Ante la muerte de Joseph Ratzinger son muchos los temas que suscitan la reflexión del mundo filosófico y del mundo político. Pocos pontífices – por no decir que ninguno – trató con tanto ahínco de debatir con el mundo laico para argumentar las convicciones del creyente y enjuiciar las razones de ateos y agnósticos. Ahí están sus debates con Jurgen Habermas y con Paolo flores de Arcais para mostrarlo. El motivo por el que Ratzinger prestó tanta relevancia al debate con el mundo de la filosofía tiene que ver con su peripecia biográfica y con su diagnóstico de las carencias de la modernidad ilustrada.
Ratzinger pertenece a una generación atravesada por la experiencia de la segunda guerra mundial. Como Habermas o G.Grass, como H. Schmidt o J.B.Metz viven un mundo de violencia, de crueldad, de destrucción que les marcará para siempre. Pero no les marcará de la misma manera. Hay una imagen que refleja muy bien la vivencia del joven Ratzinger cuando vuelve a casa y escucha las campanas de la iglesia cerca del hogar paterno. Aquella música refleja que, a pesar de todo, lo fundamental persiste y la vida sigue teniendo sentido, como explica en su texto autobiográfico MI VIDA; de ahí su vocación teológica sustentada en la apuesta por establecer un puente entre la fe y la razón.
La vida en la Alemania posterior a la segunda guerra mundial pasa por distintos momentos. Durante los largos años de la administración presidida por Adenauer el crecimiento económico y la reconstrucción material marcan un imperativo de avance sin mirar hacia atrás, sin hacerse cargo del pasado. Se impone un nuevo proyecto europeo tras la reconciliación entre Francia y Alemania. Son los momentos en que se transita desde el existencialismo hasta el neopositivismo, desde las reflexiones sobre el mal, la muerte, la culpa, el sentido y el absurdo a las filosofías tendentes a precisar un mundo conformado por la racionalidad científica y los criterios de eficacia y utilidad.
No cabe duda que hay debates sobre la racionalidad de la creencia como los desarrollados por Bertrand Russell y F.Copleston o acerca del humanismo ateo a partir de las obras de Sartre. Pero todos estos debates de los años cuarenta y cincuenta están lejos de la preocupación de Ratzinger centrado es afianzar sus conocimientos sobre el mundo bíblico y sobre la historia de la Iglesia.
Todo cambia a partir de la muerte de PioXII y de la convocatoria del Concilio vaticano II. En ese momento con Juan XXIII se abre un debate acerca de la aceptación de los valores del mundo liberal y democrático por parte del mundo católico. Se abren las grandes expectativas y aparecen las grandes divergencias.

▶ _OBJETIVO A_
En los registros, sustituye "GUI agent" por "UI agent" en las líneas que van desde la que contiene "Given: Click the" hasta la que contiene "coord(61,58)", ambas incluidas, y reescríbelas sin ningún otro cambio.
El extracto y los registros proceden de fuentes distintas.

▶ _REGISTROS DE ORIGEN_
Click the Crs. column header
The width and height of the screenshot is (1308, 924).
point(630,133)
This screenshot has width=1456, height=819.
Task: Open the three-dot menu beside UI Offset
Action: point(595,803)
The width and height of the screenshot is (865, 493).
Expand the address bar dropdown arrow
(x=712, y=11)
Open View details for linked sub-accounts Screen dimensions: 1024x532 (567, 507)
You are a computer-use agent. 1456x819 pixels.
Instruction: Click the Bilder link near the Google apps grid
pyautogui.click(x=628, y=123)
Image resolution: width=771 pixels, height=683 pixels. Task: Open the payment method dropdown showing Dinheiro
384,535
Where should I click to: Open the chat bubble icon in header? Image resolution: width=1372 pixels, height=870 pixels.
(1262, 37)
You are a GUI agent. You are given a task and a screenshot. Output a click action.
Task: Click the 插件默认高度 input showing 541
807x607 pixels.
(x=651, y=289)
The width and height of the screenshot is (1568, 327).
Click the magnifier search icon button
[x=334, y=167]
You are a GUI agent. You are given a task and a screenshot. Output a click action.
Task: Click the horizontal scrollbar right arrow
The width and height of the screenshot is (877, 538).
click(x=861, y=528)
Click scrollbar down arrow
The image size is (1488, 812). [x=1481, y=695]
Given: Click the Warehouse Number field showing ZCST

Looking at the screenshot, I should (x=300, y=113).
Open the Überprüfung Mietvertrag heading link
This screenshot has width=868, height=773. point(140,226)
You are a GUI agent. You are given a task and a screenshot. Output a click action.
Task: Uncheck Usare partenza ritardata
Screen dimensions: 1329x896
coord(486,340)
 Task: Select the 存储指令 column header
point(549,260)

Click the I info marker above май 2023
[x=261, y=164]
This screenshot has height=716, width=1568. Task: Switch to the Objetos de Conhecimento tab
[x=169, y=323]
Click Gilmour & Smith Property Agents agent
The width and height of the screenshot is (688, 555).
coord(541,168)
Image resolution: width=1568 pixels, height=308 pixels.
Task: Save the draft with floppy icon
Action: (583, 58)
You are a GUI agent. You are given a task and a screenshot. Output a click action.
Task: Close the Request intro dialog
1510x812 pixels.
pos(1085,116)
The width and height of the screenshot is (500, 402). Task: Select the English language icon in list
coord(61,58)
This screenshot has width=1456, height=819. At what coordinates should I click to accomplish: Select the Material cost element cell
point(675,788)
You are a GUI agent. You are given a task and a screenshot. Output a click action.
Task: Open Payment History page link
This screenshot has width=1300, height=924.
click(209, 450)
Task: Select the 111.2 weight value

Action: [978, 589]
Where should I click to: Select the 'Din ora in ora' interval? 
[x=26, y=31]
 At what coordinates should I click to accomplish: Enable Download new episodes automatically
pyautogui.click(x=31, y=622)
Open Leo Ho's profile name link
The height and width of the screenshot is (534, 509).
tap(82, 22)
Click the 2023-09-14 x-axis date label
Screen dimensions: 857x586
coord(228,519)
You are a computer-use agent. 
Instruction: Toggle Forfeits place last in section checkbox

▶ _OBJETIVO B_
Indica si cada afirmación coincide con el extracto sobre Ratzinger, respondiendo sí o no y citando las palabras del extracto que lo deciden: (i) Ratzinger mantuvo debates con Jurgen Habermas. (ii) Durante los años de Adenauer se impuso mirar hacia atrás y hacerse cargo del pasado. (iii) Con Juan XXIII se abre un debate sobre la aceptación de los valores del mundo liberal y democrático por parte del mundo católico.

▶ _SOLUCIÓN A_
Given: Click the Warehouse Number field showing ZCST

Looking at the screenshot, I should (x=300, y=113).
Open the Überprüfung Mietvertrag heading link
This screenshot has width=868, height=773. point(140,226)
You are a UI agent. You are given a task and a screenshot. Output a click action.
Task: Uncheck Usare partenza ritardata
Screen dimensions: 1329x896
coord(486,340)
 Task: Select the 存储指令 column header
point(549,260)

Click the I info marker above май 2023
[x=261, y=164]
This screenshot has height=716, width=1568. Task: Switch to the Objetos de Conhecimento tab
[x=169, y=323]
Click Gilmour & Smith Property Agents agent
The width and height of the screenshot is (688, 555).
coord(541,168)
Image resolution: width=1568 pixels, height=308 pixels.
Task: Save the draft with floppy icon
Action: (583, 58)
You are a UI agent. You are given a task and a screenshot. Output a click action.
Task: Close the Request intro dialog
1510x812 pixels.
pos(1085,116)
The width and height of the screenshot is (500, 402). Task: Select the English language icon in list
coord(61,58)

▶ _SOLUCIÓN B_
(i) Sí: "Ahí están sus debates con Jurgen Habermas y con Paolo flores de Arcais para mostrarlo."
(ii) No: "marcan un imperativo de avance sin mirar hacia atrás, sin hacerse cargo del pasado."
(iii) Sí: "En ese momento con Juan XXIII se abre un debate acerca de la aceptación de los valores del mundo liberal y democrático por parte del mundo católico."